1984 2004 Poster (24 x 36 inches, 2004)

In 1984 Apple premiered the iconic television commercial, directed by Ridley Scott, to introduce the original Macintosh computer. The commercial was televised to a national audience one time on January 22, 1984, during Super Bowl XVIII.

The commercial is described in detail on Wikipedia. Here is shorter version of the plot:

In a gray dystopian setting, a line of people march in unison. Full-color shots are cut in showing a female runner wearing a white tank top with a Picasso-like drawing of the Macintosh computer. She carries a large brass-headed hammer. A Big-Brother-like figure speaks on a view screen while police officers in riot gear chase the runner. The runner hurls the hammer at the screen, and in an exlosion of light and smoke, the screen is destroyed, leaving the audience in shock. A voiceover, accompanied by scrolling black text reads, “On January 24th, Apple Computer will introduce Macintosh. And you’ll see why 1984 won’t be like 1984.” The screen fades to black, and the classic multi-color Apple logo appears.

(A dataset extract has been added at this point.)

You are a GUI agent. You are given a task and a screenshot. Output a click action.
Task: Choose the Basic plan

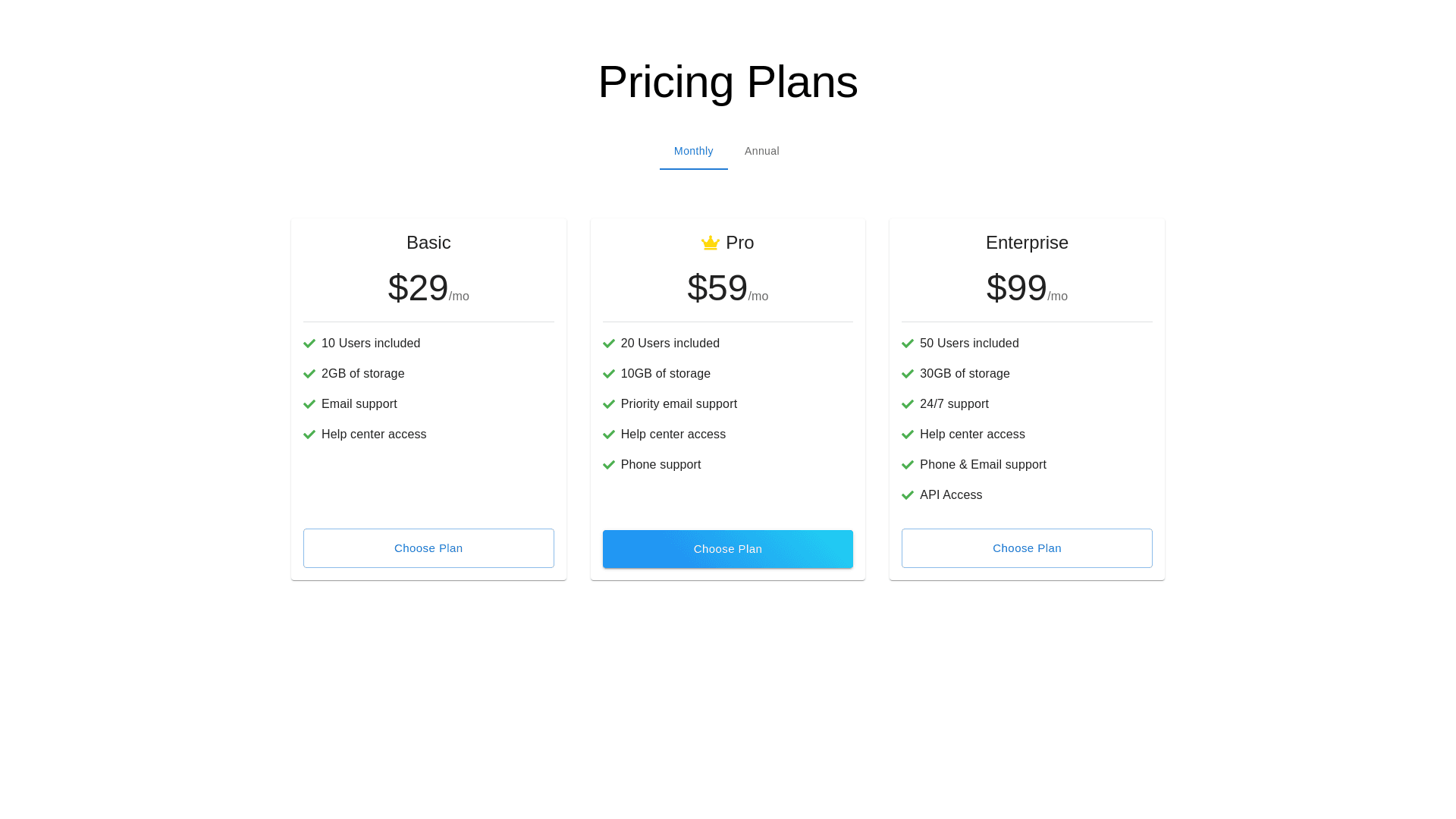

In 2004 Apple re-released this commercial at the San Francisco Macworld event. The 2004 version was identical to the original, except an iPod was digitally added to the runner’s waist, and she wore Apple white wired headphones.

This poster was given to attendees of the San Francisco Macworld Expo and depicts a grainy screen capture of the runner just before she throws the hammer at the screen. The poster measures 24 x 36 inches and is printed on heavy stock. In the lower-right corner in the Apple Myriad font, the poster reads “1984 [Apple logo] 2004” in white. In small type in the lower-left corner, the line reads, “© 2004 Apple Computer, Inc. All rights reserved.”

I was visiting the Apple Campus in Cupertino shortly after Macworld in 2004, and Apple was giving these away in the Apple Company Store.